Enfermaria em base do PAIGC no interior do
território da Guiné (desconhecida)
17. = Fale-me um pouco mais sobre
a ajuda aos civis.
Tínhamos uma orientação geral de atender, na medida das
possibilidades, a população civil de acordo com os
medicamentos de que dispúnhamos, ou pelo menos atender os doentes. Em relação à
limitação de operações devido à escassez de material, estando em Boké, numa
ocasião as operações cirúrgicas tinham que ser autorizadas pela direcção
política do PAIGC da zona.
Citação:
Mikko Pyhälä (1970-1971), "Mulher com
criança aguardando uma consulta num hospital do PAIGC", CasaComum.org,
Disponível HTTP: http://www.casacomum.org/cc/visualizador?pasta=11025.008.042
(2017-2-04)
Como
estavam limitadas as intervenções cirúrgicas tivemos que falar com os alfaiates
da região, a quem chamam de feats [talvez
colaboradores?!], para confeccionar uma espécie de suspensores, porque a
direcção política nos enviava algumas vezes casos de hérnias grandes e não as
podíamos operar. Nestes casos enviávamo-los ao alfaiate explicando que isso
lhes ia reduzir a hérnia, e que tinham de esperar até que fosse possível
operar.
18. = Quando o avisam sobre o
final da missão e como saiu?
No final de
1967, recebo uma mensagem na enfermaria [no mato] aonde me encontrava, dando
conta de que já tinha chegado o meu substituto. Vários companheiros cubanos e
guineenses saímos caminhando do Sul até a um ponto da fronteira com a
Guiné-Conacri, aonde se encontrava um transporte que nos esperava.
Durante a
caminhada de cerca de dez quilómetros, tínhamos que evitar as emboscadas dos
portugueses e passar por uma zona descampada, onde a aviação lusitana costumava
metralhar as pessoas ou grupos que por ali passavam.
Os camiões
levavam equipamento e alimentos aos guerrilheiros e eram conduzidos por
motoristas-mecânicos cubanos.
A saída da
Guiné-Bissau foi em finais de 1967, e na Guiné-Conacri estivemos vários dias
num acampamento que chamavam Boa Vista. Ali confraternizámos com o substituto
que chegara, sendo que este grupo já não era constituído só por militares, pois
existiam alguns médicos civis. O nosso grupo, que foi o primeiro a chegar para
apoiar a guerrilha, pude constatar que as coisas iam mudando.

◆ Tarefa
No relato sobre a missão médica na Guiné, explique por que motivo se recorreu aos alfaiates da região. Responda com uma a três frases. Não é preciso recorrer às linhas.

Entradas de dados guardadas:
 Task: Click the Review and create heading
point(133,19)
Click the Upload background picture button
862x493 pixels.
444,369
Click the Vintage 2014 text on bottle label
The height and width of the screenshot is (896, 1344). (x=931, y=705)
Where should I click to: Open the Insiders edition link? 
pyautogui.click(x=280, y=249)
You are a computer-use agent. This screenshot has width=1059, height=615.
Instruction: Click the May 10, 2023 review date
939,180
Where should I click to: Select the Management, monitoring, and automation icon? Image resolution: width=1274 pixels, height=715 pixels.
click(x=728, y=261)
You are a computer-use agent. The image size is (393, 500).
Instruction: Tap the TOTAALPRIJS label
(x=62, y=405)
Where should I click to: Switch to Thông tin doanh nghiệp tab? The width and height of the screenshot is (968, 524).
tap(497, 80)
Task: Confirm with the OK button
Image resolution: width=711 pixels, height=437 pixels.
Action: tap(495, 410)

◆ Resposta
As intervenções cirúrgicas estavam limitadas pela escassez de material. Por vezes, a direção política enviava casos de hérnias grandes que não podiam ser operados. Por isso, pediu-se aos alfaiates que confeccionassem uma espécie de suspensores, que reduziam a hérnia enquanto os doentes esperavam até ser possível operar.